**Extrait retenu**

L'angélus
"Depuis Giscard, je le sonne deux fois, une fois à midi et une fois à quatorze heure. C'est la tradition! "
"Non, pensez-vous, ça ne me fait rien, j'habite à côté."
Ainsi s'exclame le sonneur de cloche de quatre vingt douze ans bien sonnées, avant de monter les marches de bois lui permettant d'atteindre la corde qui grimpe à l'unique cloche de l'église.
Puis il ajoute: "ils ont essayé de mettre un mécanisme..."
et après un silence, dans un sourire espiègle: "mais ça a pas marché!"
"Je sonne depuis que je suis né. C'est à dire que c'est ma famille qui l'a toujours fait. Moi j'ai commencé à 12 ans, je venais après l'école."
Les journaliers qui travaillaient dans les champs me disaient:
"sonne bien à l'heure, petit"
parce que pour eux c'était la fin du travail dans les champs. On marchait à l'heure solaire, à ce moment."
"Mais l'angélus, ce n'est pas l'heure, hein! Il y a beaucoup de gens qui confondent. L'angélus c'est le temps. C'est pas pareil. C'est le temps de la prière dite sur place, là où on est, comme dans le tableau de Millet."

**Données d'entrée**
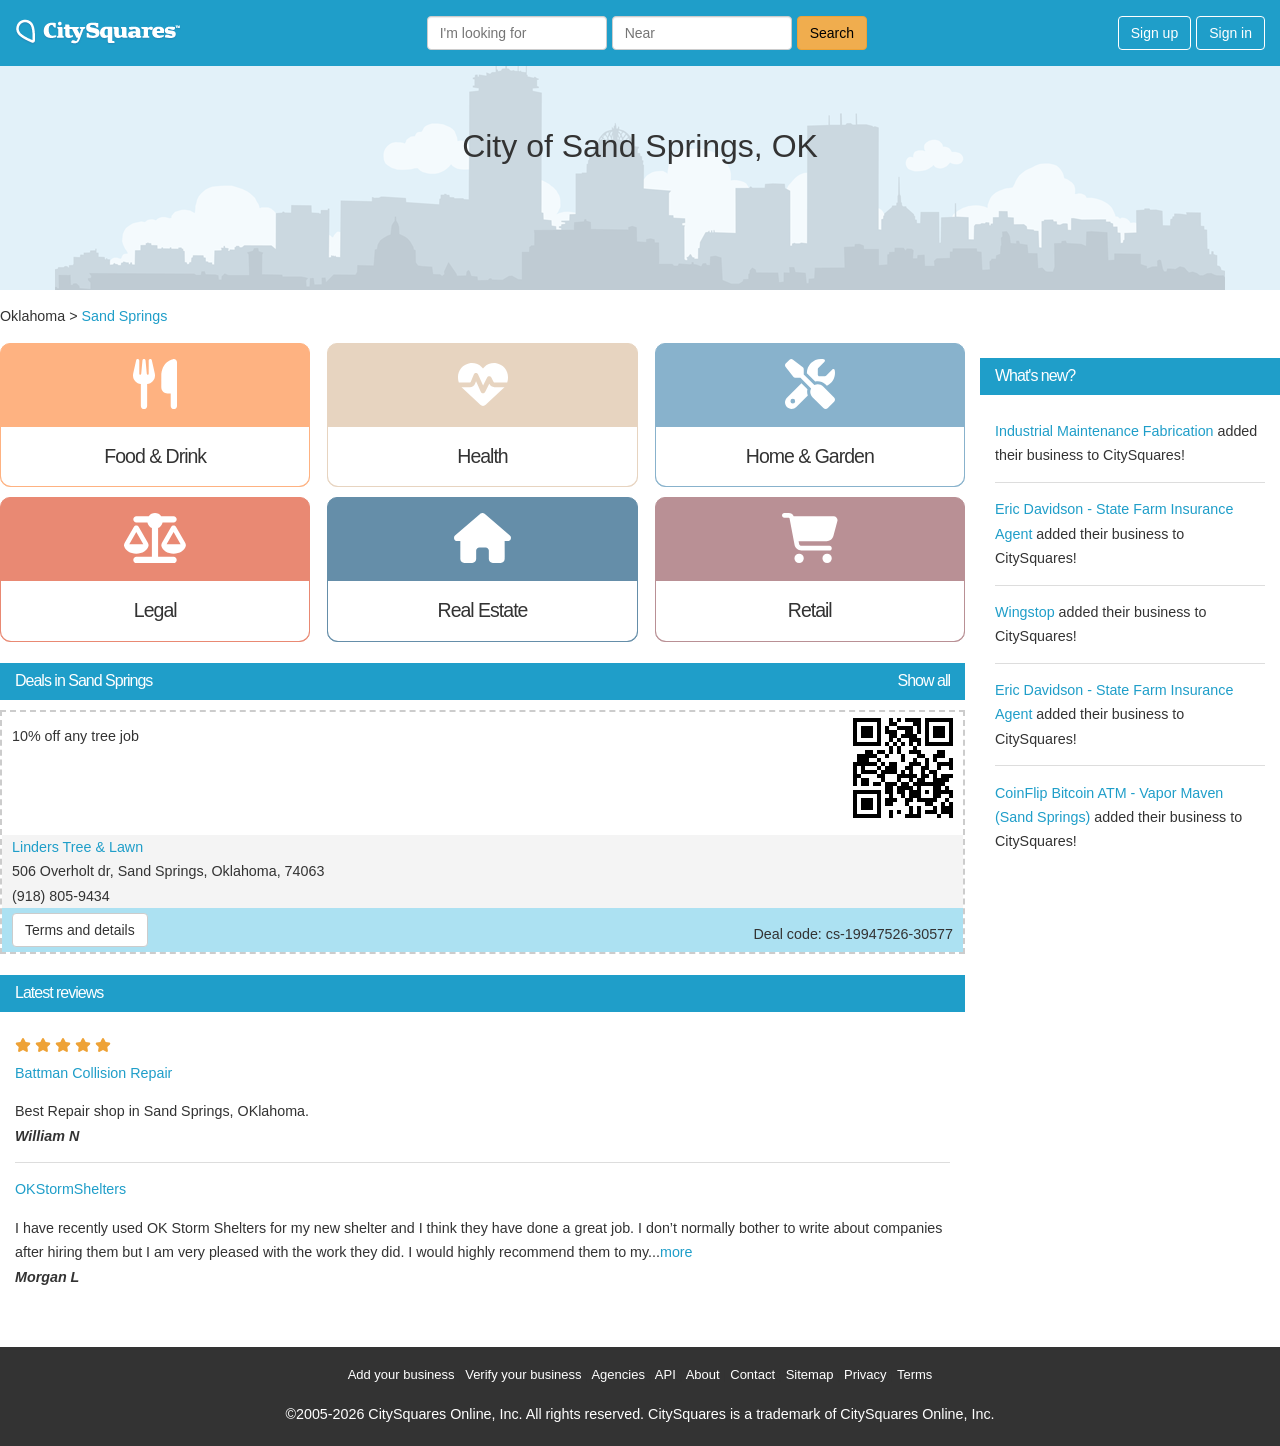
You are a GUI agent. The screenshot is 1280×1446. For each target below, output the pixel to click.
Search (832, 33)
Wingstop (1025, 612)
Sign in (1230, 33)
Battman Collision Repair (93, 1073)
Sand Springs (124, 316)
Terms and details (80, 930)
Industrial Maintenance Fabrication (1104, 431)
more (676, 1252)
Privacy (865, 1374)
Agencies (617, 1374)
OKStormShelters (70, 1189)
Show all (924, 680)
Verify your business (523, 1374)
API (665, 1374)
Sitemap (810, 1374)
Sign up (1154, 33)
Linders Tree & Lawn (77, 847)
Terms (914, 1374)
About (703, 1374)
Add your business (401, 1374)
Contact (752, 1374)
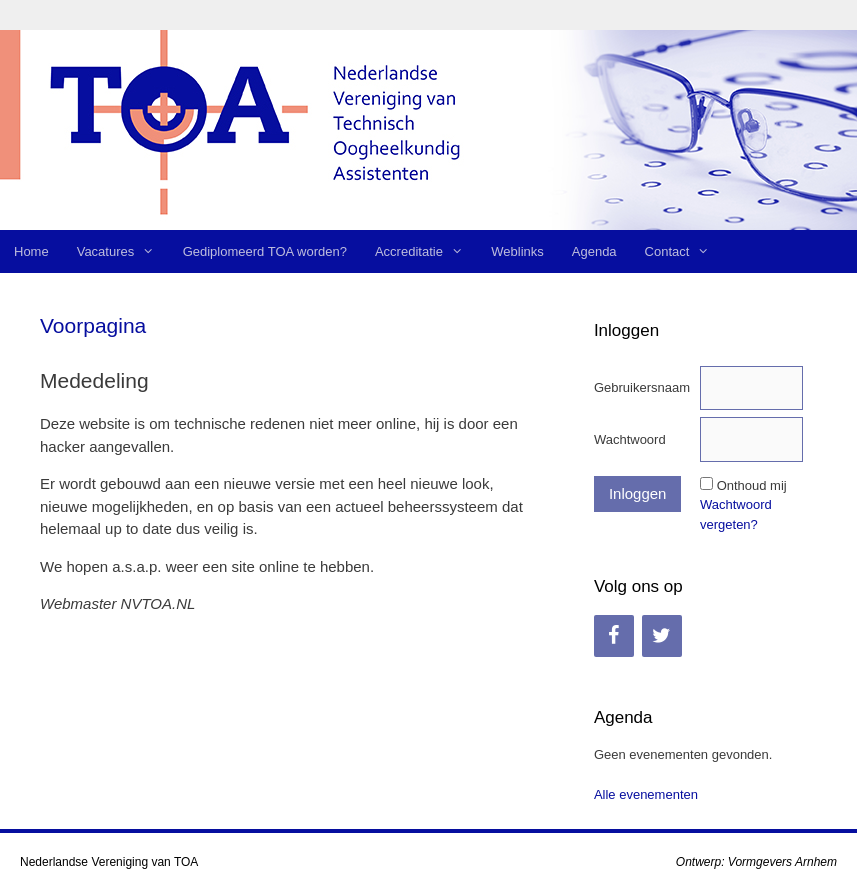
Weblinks (517, 251)
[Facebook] (614, 636)
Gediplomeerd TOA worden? (265, 251)
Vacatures (123, 251)
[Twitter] (662, 636)
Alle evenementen (646, 794)
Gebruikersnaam (642, 387)
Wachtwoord (630, 439)
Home (31, 251)
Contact (684, 251)
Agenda (594, 251)
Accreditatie (426, 251)
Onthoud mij (752, 485)
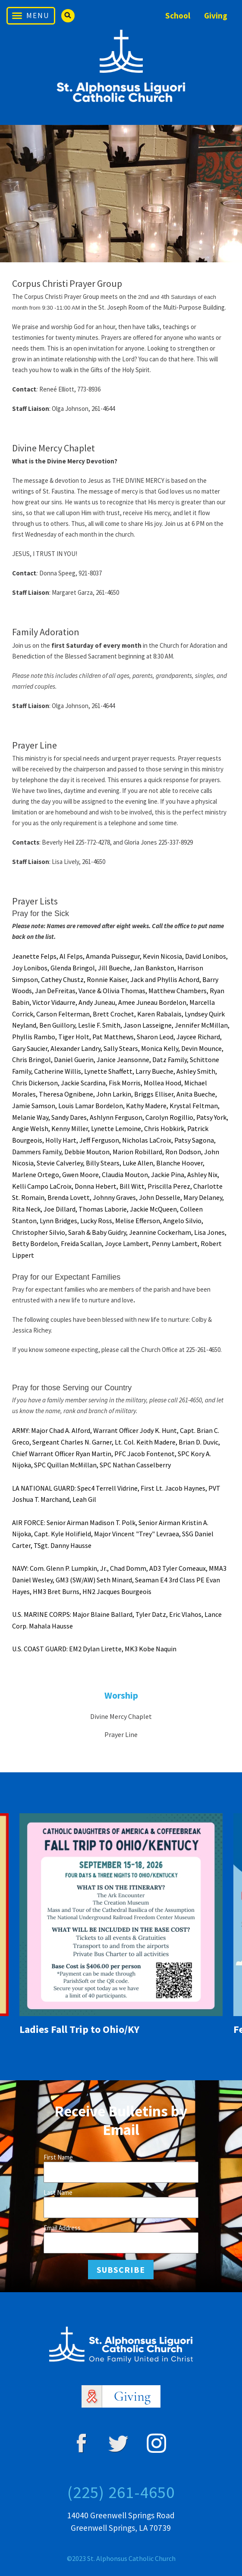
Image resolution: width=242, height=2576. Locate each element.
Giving (215, 15)
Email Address (62, 2228)
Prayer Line (121, 1734)
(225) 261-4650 (121, 2492)
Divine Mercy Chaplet (121, 1716)
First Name (58, 2157)
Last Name (58, 2192)
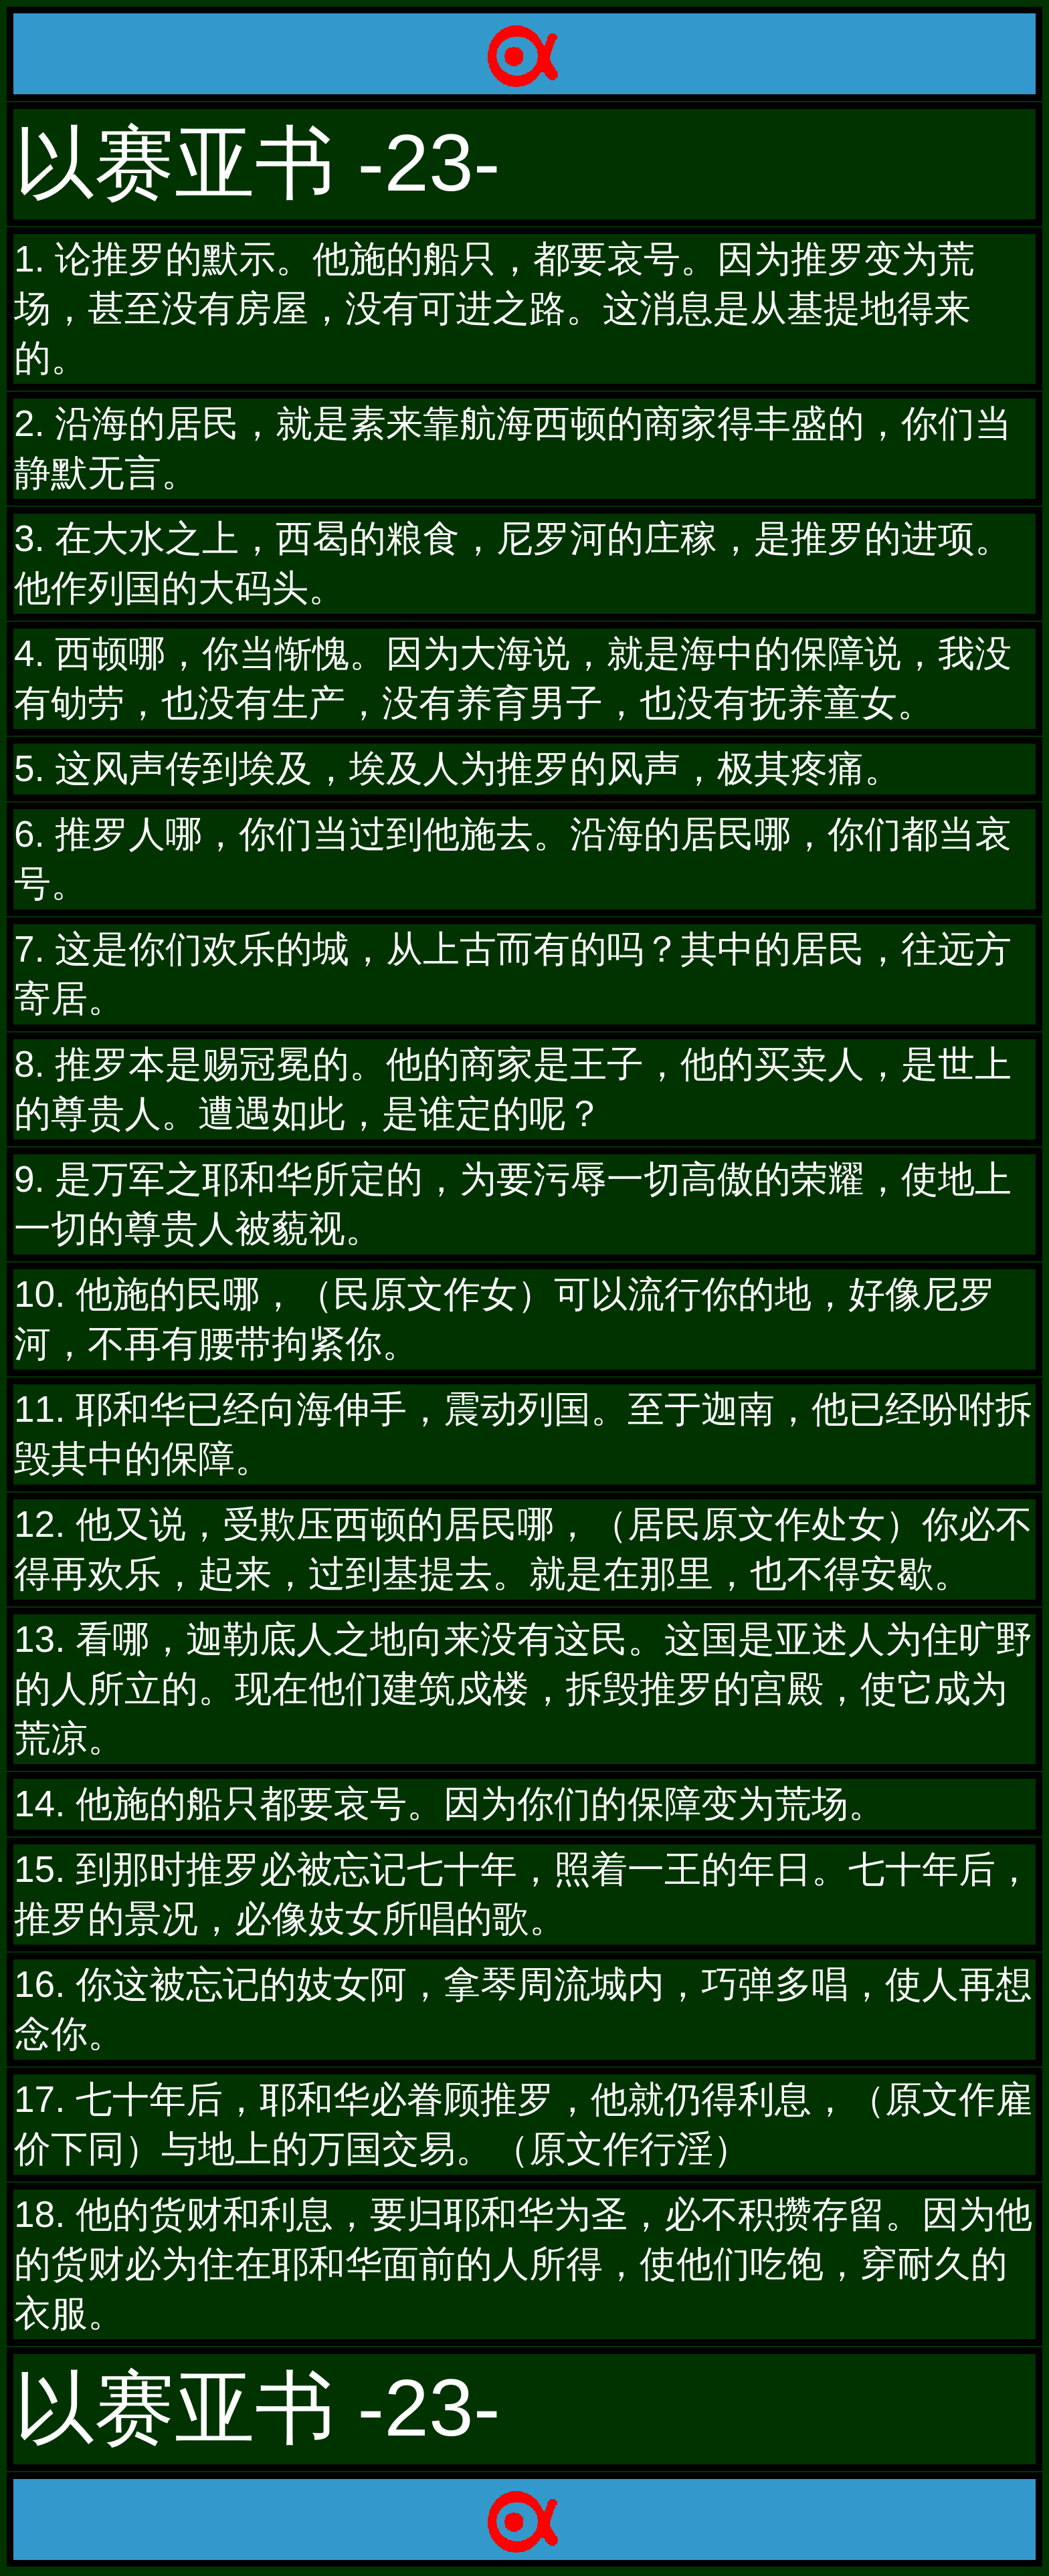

**Problèmes à résoudre**
[a] Présentez sous forme de liste numérotée, sans les lignes vides, les enregistrements allant de la ligne qui contient « Image resolution: width=242, height=2576. » jusqu'à la fin des enregistrements, ces deux limites comprises. Omettez les images dans votre réponse.
[b] Poursuivez le texte sur l'angélus à partir de l'endroit où il s'arrête.
Le texte sur l'angélus et les enregistrements constituent deux matériaux distincts.

**Réponses par tâche**
[a]
1. Image resolution: width=242, height=2576. Locate each element.
2. Giving (215, 15)
3. Email Address (62, 2228)
4. Prayer Line (121, 1734)
5. (225) 261-4650 (121, 2492)
6. Divine Mercy Chaplet (121, 1716)
7. First Name (58, 2157)
8. Last Name (58, 2192)

[b]
"Maintenant on la dit plus, sauf peut-être les quelques pèlerins qui passent. Mais on m'a dit que c'est ce n'est plus religieux comme autrefois, que c'est devenu touristique, alors...
Ca fait rien, je sonne quand même. Que voulez-vous, c'est la tradition!"
"Quand je serai plus là?"
Son visage s'illumine.
"Peut-être qu'elle se mettra à sonner toute seule? Depuis tout ce temps que je lui ai appris..."
Sault de Navailles, le 24 mai 2016
Toute ma gratitude à notre hôtesse qui a ouvert son gîte trois étoiles de 9 places pour nous seuls, nous enjoignant d'utiliser tout l'équipement habituellement mis à disposition des estivants, dont la cuisine extérieure dotée d'une plancha où nous avons fait cuire une belle entrecôte avec des légumes... Pas très pèlerin comme standing, mais si bon...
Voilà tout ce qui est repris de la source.